Hauntingly primal, animalistic performances are fascinating to watch

Harold Pinter's "The Caretaker"Moving season was the right time for Curious Theatre Branch to produce The Caretaker, by Harold Pinter. Tucked away in the intimate Side Project space, the set, recreating a dilapidated London apartment, is a chaos of broken down debris. A stuffed fox, old newspapers, a paint-splattered ladder, and at least four vacuum cleaners litter the space, designed by Shawn Reddy. Being a Rogers Park native, I was actually looking around to see if I recognized anything as something I threw out. The trashy setting provides a suitable backdrop to the perplexing play, itself a cacophony of dented personalities.

caretaker3 The Caretaker, first produced in 1960, was the first successful play of the writer who later would be hailed as Britain’s greatest living playwright until his recent death in 2008. In true absurdist tradition, not much actually happens in the play. Over the three acts (spanning 2.5 hours in this production), an arm is twisted, a bag is passed around, and the three characters enter and exit the apartment; other than that, the running time is filled with dialogue and Pinter’s famous pauses.

Without the cast having a keen understanding of Pinter’s language and characters, this could have been excruciatingly boring. Depicting one of the worst roommate situations imaginable, where a vagrant is taken in by two emotionally disturbed brothers, the play can flip from cynically hilarious to chilling over the course of a pause. Curious Theatre Branch, though, has a love-affair with the absurd, usually producing original works with the occasional Beckett thrown in for good measure.

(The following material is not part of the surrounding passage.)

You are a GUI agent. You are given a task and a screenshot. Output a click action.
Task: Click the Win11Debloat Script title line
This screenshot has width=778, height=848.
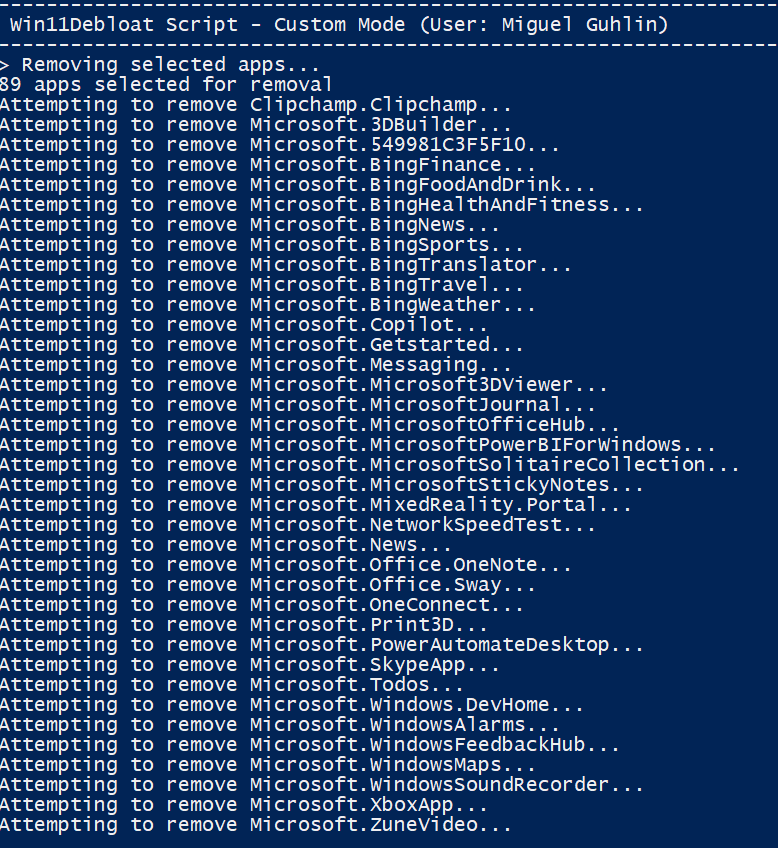[x=339, y=25]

Directed by the cast along with Jayita Bhattacharya, who also stage manages, the staging of this somewhat baffling masterpiece is darkly visceral yet smartly communicative.

The most relatable character in the play is Davies, a petty, old transient who is both beggar and chooser. Like him, we suddenly find ourselves in the rundown flat that is inhabited by one brother, Aston, yet owned by another, Mick. Alongside Davies, we are slowly submerged into each of their bizarre and intimidating worlds.

Harold Pinter's "The Caretaker" This Caretaker values character above all else, and the performances electrify the space; the actors precisely envelope the damaged personalities they portray. Beau O’Reilly’s Davies is conniving and manipulative, decayed by xenophobia and a refusal to examine himself. O’Reilly captures Davies’ intense neediness as well as his fussiness. Jeffrey Bivens is menacing as Mick, speaking and moving in short bursts like a machine gun. The crowning performance, though, is (Beau’s son) Colm O’Reilly’s Aston. Quiet and unassuming, Aston speaks in nonsequitors, tossing out random facts about himself that lead to more questions than answers. The young O’Reilly captures the stoic energy of the character, speaking with much less volume than his father’s impassioned Davies. His gentle voice works perfectly in the tiny space. The best moment in the production is Aston’s marathon monologue describing his experience in a mental ward—O’Reilly barely moves an inch yet the audience is wholly entranced the entire time.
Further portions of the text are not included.